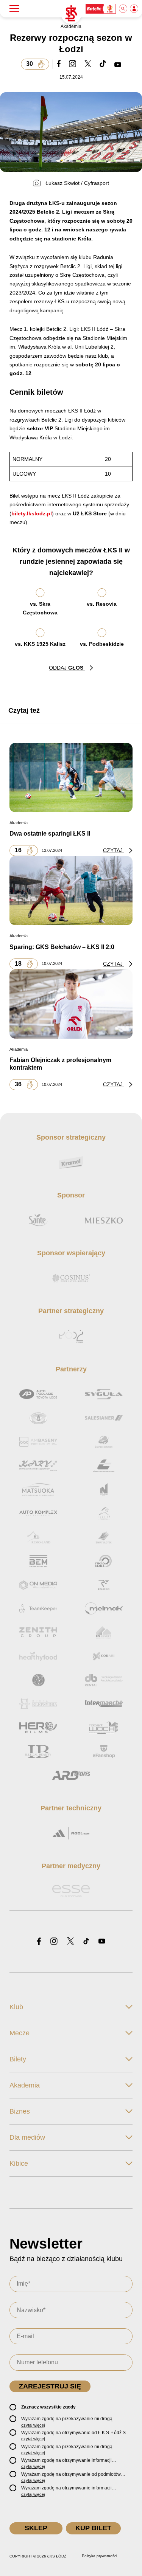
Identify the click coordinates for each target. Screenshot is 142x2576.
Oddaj (66, 668)
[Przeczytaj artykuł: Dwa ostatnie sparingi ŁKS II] (71, 777)
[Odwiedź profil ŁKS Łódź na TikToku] (86, 1942)
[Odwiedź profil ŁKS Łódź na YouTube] (101, 1942)
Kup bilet (93, 2528)
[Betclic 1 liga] (101, 9)
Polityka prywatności (99, 2556)
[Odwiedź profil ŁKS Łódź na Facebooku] (39, 1941)
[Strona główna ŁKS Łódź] (71, 13)
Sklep (36, 2528)
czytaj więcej (33, 2425)
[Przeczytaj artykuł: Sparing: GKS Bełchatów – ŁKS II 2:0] (71, 890)
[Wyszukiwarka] (123, 9)
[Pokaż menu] (14, 8)
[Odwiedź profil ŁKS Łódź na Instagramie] (54, 1941)
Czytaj (113, 850)
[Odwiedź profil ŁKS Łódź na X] (70, 1941)
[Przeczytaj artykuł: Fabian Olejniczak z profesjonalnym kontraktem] (71, 1004)
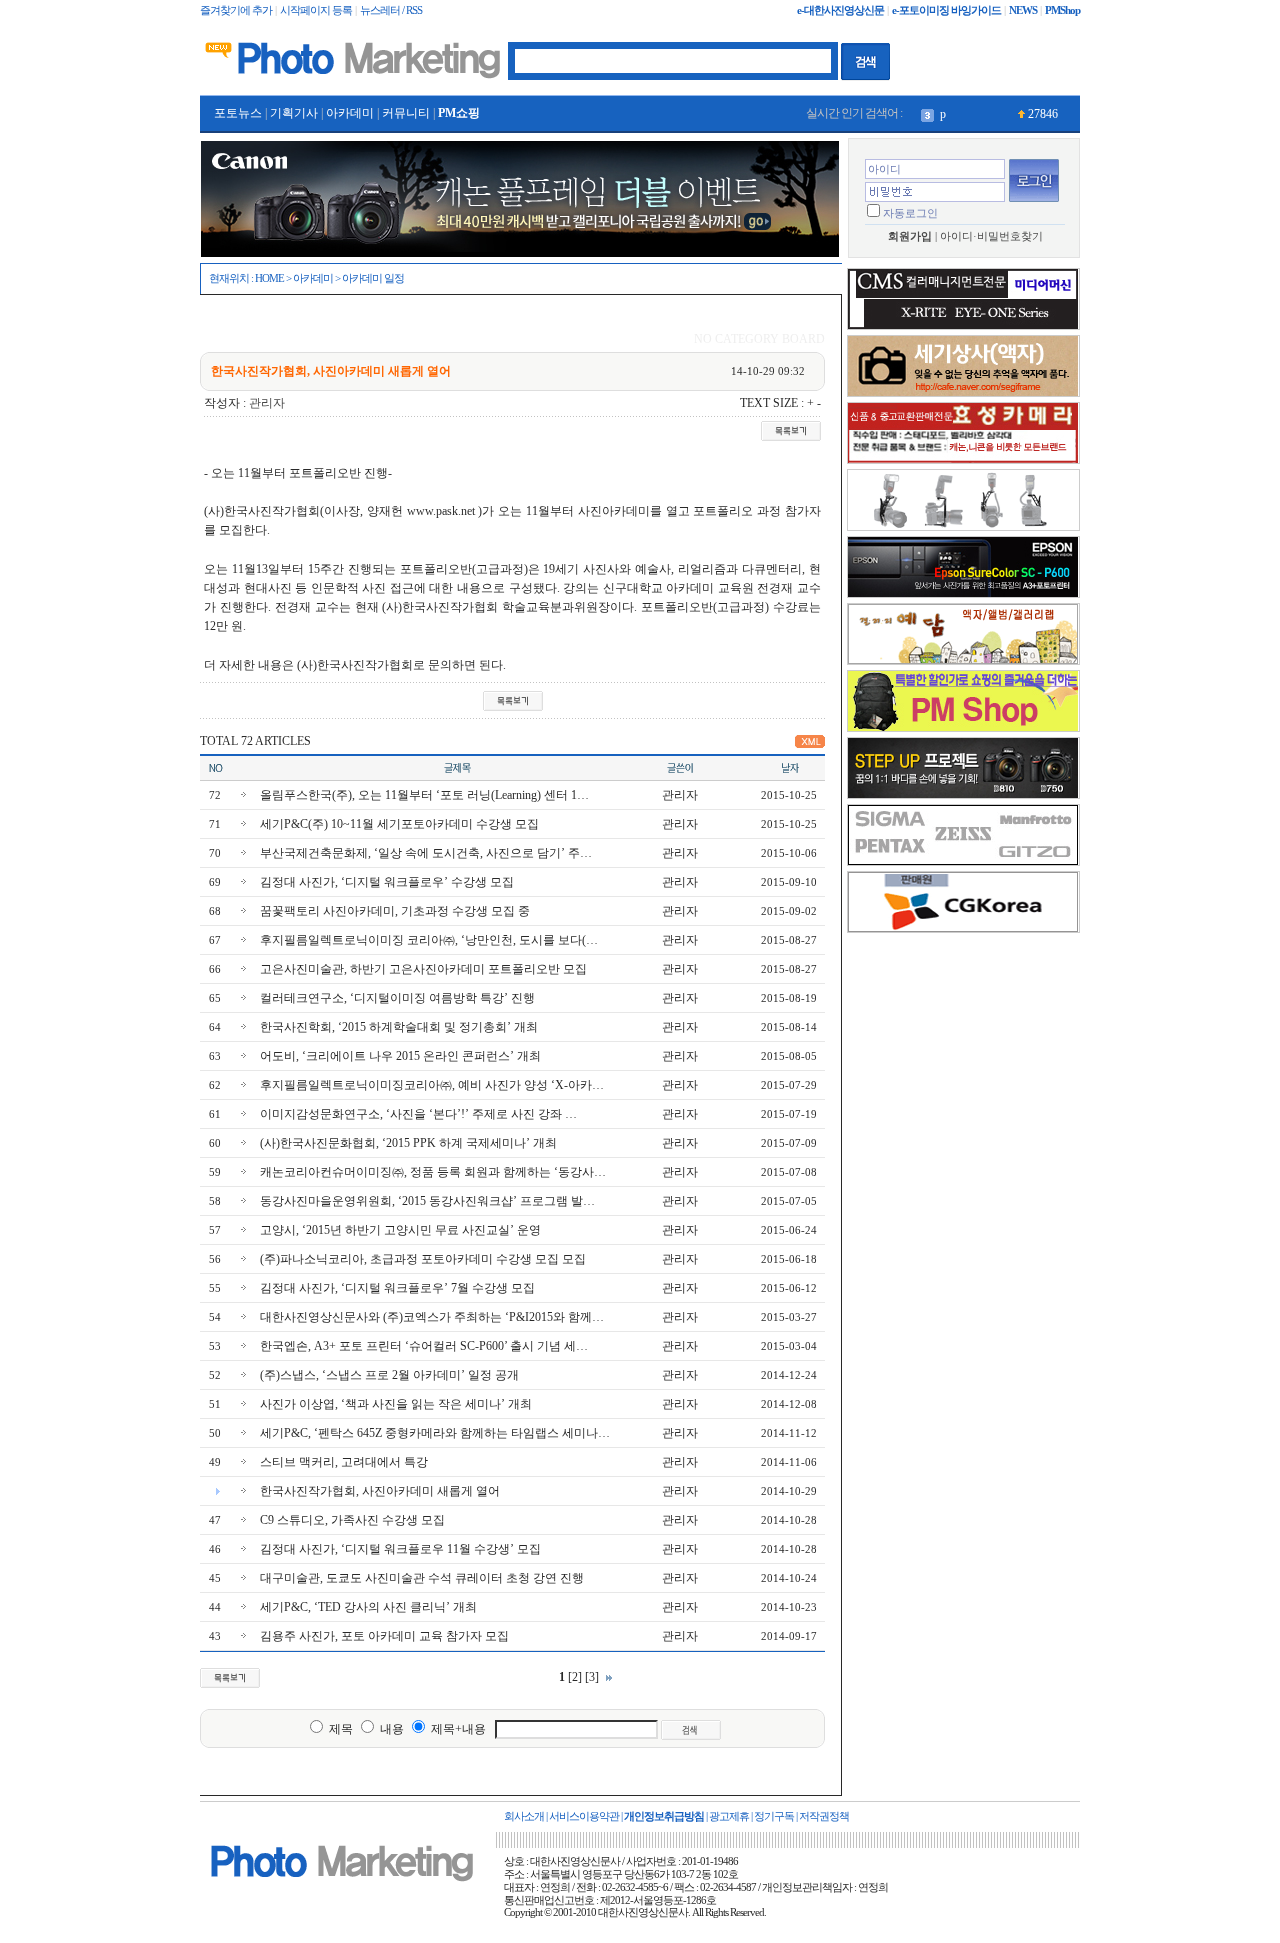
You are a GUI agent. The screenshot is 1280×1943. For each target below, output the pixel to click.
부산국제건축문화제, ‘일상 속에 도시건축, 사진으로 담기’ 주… (426, 853)
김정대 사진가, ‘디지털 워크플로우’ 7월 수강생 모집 (397, 1288)
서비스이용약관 (584, 1816)
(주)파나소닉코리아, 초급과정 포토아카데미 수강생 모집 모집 (423, 1259)
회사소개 (524, 1816)
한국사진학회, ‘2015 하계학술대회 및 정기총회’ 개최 (399, 1027)
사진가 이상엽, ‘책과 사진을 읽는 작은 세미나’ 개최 (396, 1404)
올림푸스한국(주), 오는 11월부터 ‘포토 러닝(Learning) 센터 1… (424, 795)
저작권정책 (824, 1816)
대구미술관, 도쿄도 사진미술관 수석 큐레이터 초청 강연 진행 (422, 1578)
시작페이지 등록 (316, 10)
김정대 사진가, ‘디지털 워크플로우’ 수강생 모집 (387, 882)
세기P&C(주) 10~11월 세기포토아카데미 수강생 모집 (399, 824)
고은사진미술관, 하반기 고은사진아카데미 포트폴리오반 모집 (423, 969)
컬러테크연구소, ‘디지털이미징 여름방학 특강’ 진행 (397, 998)
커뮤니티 (406, 113)
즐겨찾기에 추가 (236, 10)
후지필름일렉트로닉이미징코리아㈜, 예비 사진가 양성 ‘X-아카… (432, 1085)
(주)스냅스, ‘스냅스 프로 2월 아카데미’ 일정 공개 (389, 1375)
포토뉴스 (238, 113)
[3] (592, 1677)
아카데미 (350, 113)
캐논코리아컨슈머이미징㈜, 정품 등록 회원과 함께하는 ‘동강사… (433, 1172)
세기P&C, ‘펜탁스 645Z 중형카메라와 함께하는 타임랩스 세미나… (435, 1433)
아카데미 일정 (373, 278)
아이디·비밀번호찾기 (991, 236)
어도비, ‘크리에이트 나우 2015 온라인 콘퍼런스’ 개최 (400, 1056)
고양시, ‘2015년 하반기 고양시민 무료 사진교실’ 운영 (400, 1230)
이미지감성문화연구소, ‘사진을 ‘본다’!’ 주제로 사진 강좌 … (418, 1114)
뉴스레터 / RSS (391, 10)
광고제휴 (729, 1816)
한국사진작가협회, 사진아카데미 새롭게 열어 (380, 1491)
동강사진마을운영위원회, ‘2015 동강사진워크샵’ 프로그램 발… (427, 1201)
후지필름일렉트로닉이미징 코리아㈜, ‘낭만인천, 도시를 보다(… (429, 940)
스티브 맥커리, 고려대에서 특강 (344, 1462)
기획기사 (294, 113)
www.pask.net (441, 511)
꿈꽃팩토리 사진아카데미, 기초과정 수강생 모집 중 (395, 911)
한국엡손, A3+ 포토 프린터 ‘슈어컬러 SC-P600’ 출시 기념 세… (424, 1346)
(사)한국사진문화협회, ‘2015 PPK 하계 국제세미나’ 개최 (408, 1143)
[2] (575, 1677)
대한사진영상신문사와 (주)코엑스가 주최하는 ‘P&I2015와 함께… (432, 1317)
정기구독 (774, 1816)
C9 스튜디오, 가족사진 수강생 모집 (352, 1520)
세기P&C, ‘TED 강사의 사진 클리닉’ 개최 (368, 1607)
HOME (269, 278)
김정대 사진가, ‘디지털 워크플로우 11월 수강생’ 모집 (400, 1549)
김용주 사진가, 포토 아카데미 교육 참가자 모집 (384, 1636)
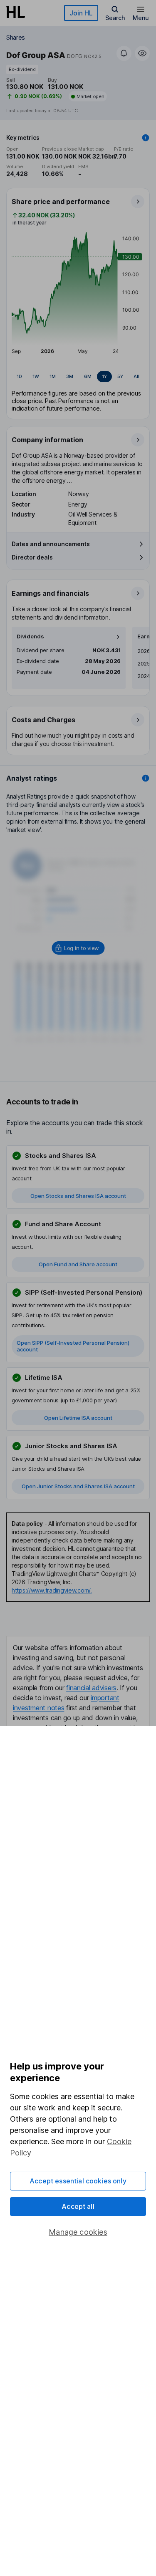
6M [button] (88, 376)
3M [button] (69, 376)
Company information (47, 440)
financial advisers (91, 1688)
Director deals (32, 557)
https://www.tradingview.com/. (52, 1590)
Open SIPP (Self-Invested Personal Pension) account (73, 1346)
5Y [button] (120, 376)
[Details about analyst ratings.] (145, 778)
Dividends (30, 636)
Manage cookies (78, 2232)
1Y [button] (104, 376)
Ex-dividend (22, 69)
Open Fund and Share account (78, 1264)
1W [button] (35, 376)
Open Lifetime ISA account (78, 1417)
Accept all (78, 2206)
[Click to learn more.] (145, 138)
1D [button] (19, 376)
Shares (15, 37)
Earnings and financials (50, 593)
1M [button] (53, 376)
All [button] (136, 376)
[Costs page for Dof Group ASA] (78, 731)
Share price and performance (61, 201)
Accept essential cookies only (78, 2181)
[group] (78, 377)
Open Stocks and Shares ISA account (78, 1195)
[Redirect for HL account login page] (78, 948)
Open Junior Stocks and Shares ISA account (78, 1486)
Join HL (81, 13)
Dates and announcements (51, 543)
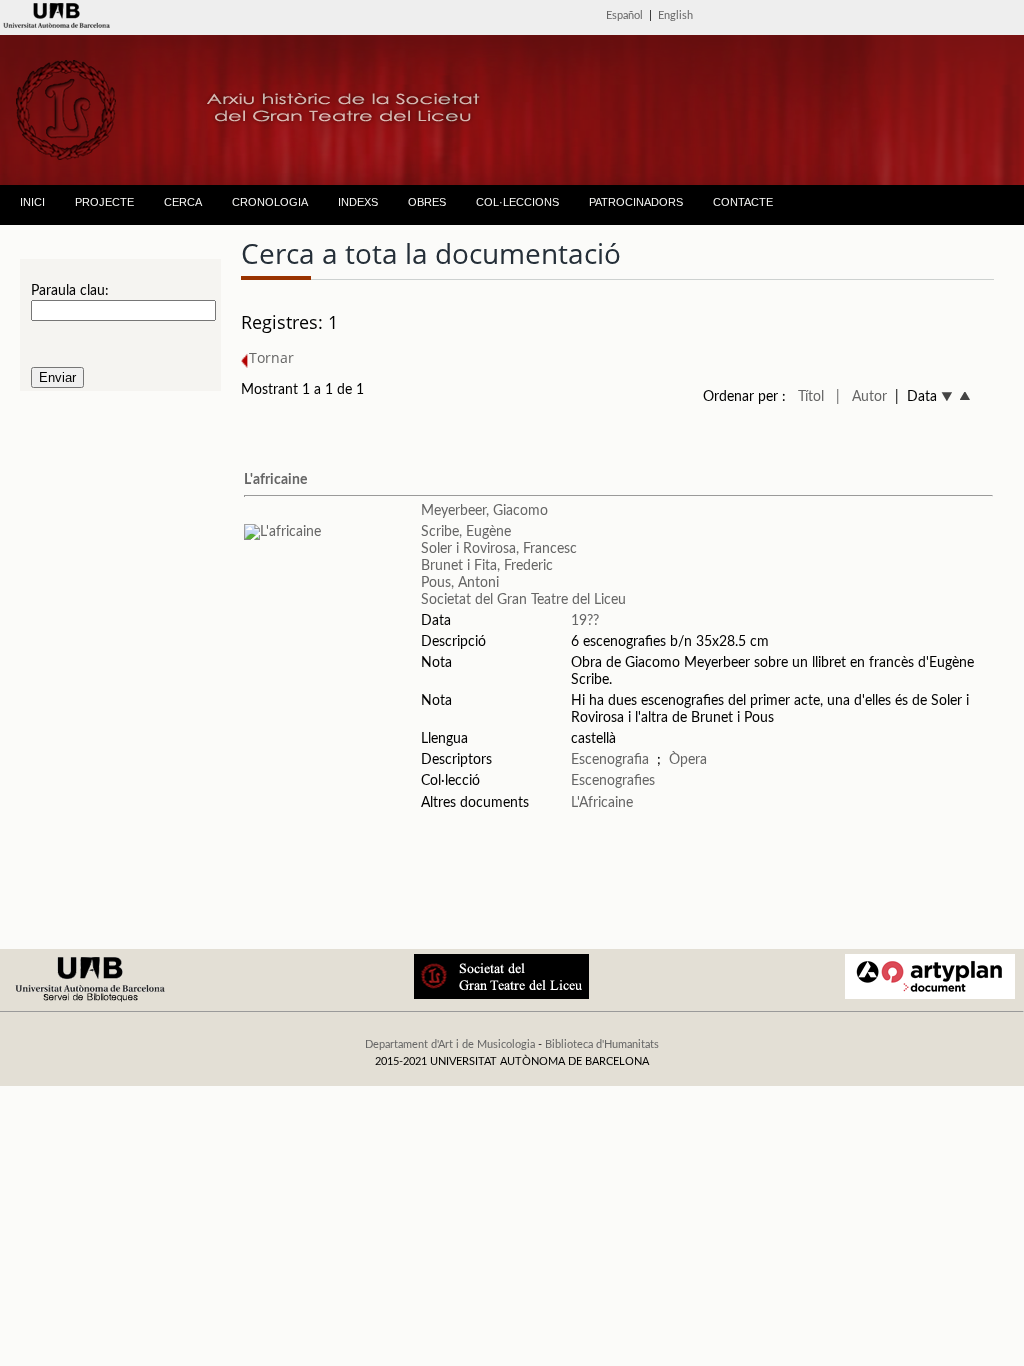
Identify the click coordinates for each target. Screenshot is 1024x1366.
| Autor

============================================================

Leaving the pictures out, write out all the material above exactly.

Identify the click coordinates for each target. Screenshot is 142x2576.
Oddaj (66, 668)
[Przeczytaj artykuł: Dwa ostatnie sparingi ŁKS II] (71, 777)
[Odwiedź profil ŁKS Łódź na TikToku] (86, 1942)
[Odwiedź profil ŁKS Łódź na YouTube] (101, 1942)
Kup bilet (93, 2528)
[Betclic 1 liga] (101, 9)
Polityka prywatności (99, 2556)
[Odwiedź profil ŁKS Łódź na Facebooku] (39, 1941)
[Strona główna ŁKS Łódź] (71, 13)
Sklep (36, 2528)
czytaj więcej (33, 2425)
[Przeczytaj artykuł: Sparing: GKS Bełchatów – ŁKS II 2:0] (71, 890)
[Wyszukiwarka] (123, 9)
[Pokaż menu] (14, 8)
[Odwiedź profil ŁKS Łódź na Instagramie] (54, 1941)
Czytaj (113, 850)
[Odwiedź profil ŁKS Łódź na X] (70, 1941)
[Przeczytaj artykuł: Fabian Olejniczak z profesjonalnym kontraktem] (71, 1004)
You are a GUI agent. The screenshot is 1280×1943. For each target below, output the pixel to click.
부산국제건축문화제, ‘일상 속에 도시건축, 사진으로 담기’ 주… (426, 853)
김정대 사진가, ‘디지털 워크플로우’ 7월 수강생 모집 (397, 1288)
서비스이용약관 (584, 1816)
(주)파나소닉코리아, 초급과정 포토아카데미 수강생 모집 모집 (423, 1259)
회사소개 (524, 1816)
한국사진학회, ‘2015 하계학술대회 및 정기총회’ 개최 (399, 1027)
사진가 이상엽, ‘책과 사진을 읽는 작은 세미나’ 개최 (396, 1404)
올림푸스한국(주), 오는 11월부터 ‘포토 러닝(Learning) 센터 1… (424, 795)
저작권정책 (824, 1816)
대구미술관, 도쿄도 사진미술관 수석 큐레이터 초청 강연 진행 (422, 1578)
시작페이지 등록 (316, 10)
김정대 사진가, ‘디지털 워크플로우’ 수강생 모집 (387, 882)
세기P&C(주) 10~11월 세기포토아카데미 수강생 모집 (399, 824)
고은사진미술관, 하반기 고은사진아카데미 포트폴리오반 모집 (423, 969)
컬러테크연구소, ‘디지털이미징 여름방학 특강’ 진행 (397, 998)
커뮤니티 (406, 113)
즐겨찾기에 추가 (236, 10)
후지필름일렉트로닉이미징코리아㈜, 예비 사진가 양성 ‘X-아카… (432, 1085)
(주)스냅스, ‘스냅스 프로 2월 아카데미’ 일정 공개 (389, 1375)
포토뉴스 (238, 113)
[3] (592, 1677)
아카데미 (350, 113)
캐논코리아컨슈머이미징㈜, 정품 등록 회원과 함께하는 ‘동강사… (433, 1172)
세기P&C, ‘펜탁스 645Z 중형카메라와 함께하는 타임랩스 세미나… (435, 1433)
아카데미 일정 (373, 278)
아이디·비밀번호찾기 (991, 236)
어도비, ‘크리에이트 나우 2015 온라인 콘퍼런스’ 개최 (400, 1056)
고양시, ‘2015년 하반기 고양시민 무료 사진교실’ 운영 (400, 1230)
이미지감성문화연구소, ‘사진을 ‘본다’!’ 주제로 사진 강좌 … (418, 1114)
뉴스레터 / RSS (391, 10)
광고제휴 (729, 1816)
한국사진작가협회, 사진아카데미 새롭게 열어 (380, 1491)
동강사진마을운영위원회, ‘2015 동강사진워크샵’ 프로그램 발… (427, 1201)
후지필름일렉트로닉이미징 코리아㈜, ‘낭만인천, 도시를 보다(… (429, 940)
스티브 맥커리, 고려대에서 특강 (344, 1462)
기획기사 (294, 113)
www.pask.net (441, 511)
꿈꽃팩토리 사진아카데미, 기초과정 수강생 모집 중 (395, 911)
한국엡손, A3+ 포토 프린터 ‘슈어컬러 SC-P600’ 출시 기념 세… (424, 1346)
(사)한국사진문화협회, ‘2015 PPK 하계 국제세미나’ 개최 (408, 1143)
[2] (575, 1677)
대한사진영상신문사와 (주)코엑스가 주최하는 ‘P&I2015와 함께… (432, 1317)
정기구독 (774, 1816)
C9 스튜디오, 가족사진 수강생 모집 (352, 1520)
세기P&C, ‘TED 강사의 사진 클리닉’ 개최 (368, 1607)
HOME (269, 278)
김정대 사진가, ‘디지털 워크플로우 11월 수강생’ 모집 (400, 1549)
김용주 사진가, 포토 아카데미 교육 참가자 모집 (384, 1636)
6M [button] (88, 376)
3M [button] (69, 376)
Company information (47, 440)
financial advisers (91, 1688)
Director deals (32, 557)
https://www.tradingview.com/. (52, 1590)
Open SIPP (Self-Invested Personal Pension) account (73, 1346)
5Y [button] (120, 376)
[Details about analyst ratings.] (145, 778)
Dividends (30, 636)
Manage cookies (78, 2232)
1Y [button] (104, 376)
Ex-dividend (22, 69)
Open Fund and Share account (78, 1264)
1W [button] (35, 376)
Open Lifetime ISA account (78, 1417)
Accept all (78, 2206)
[Click to learn more.] (145, 138)
1D [button] (19, 376)
Shares (15, 37)
Earnings and financials (50, 593)
1M [button] (53, 376)
All [button] (136, 376)
[Costs page for Dof Group ASA] (78, 731)
Share price and performance (61, 201)
Accept essential cookies only (78, 2181)
[group] (78, 377)
Open Stocks and Shares ISA account (78, 1195)
[Redirect for HL account login page] (78, 948)
Open Junior Stocks and Shares ISA account (78, 1486)
Join HL (81, 13)
Dates and announcements (51, 543)
Identify the click coordinates for each target. Screenshot is 1024x1366.
| Autor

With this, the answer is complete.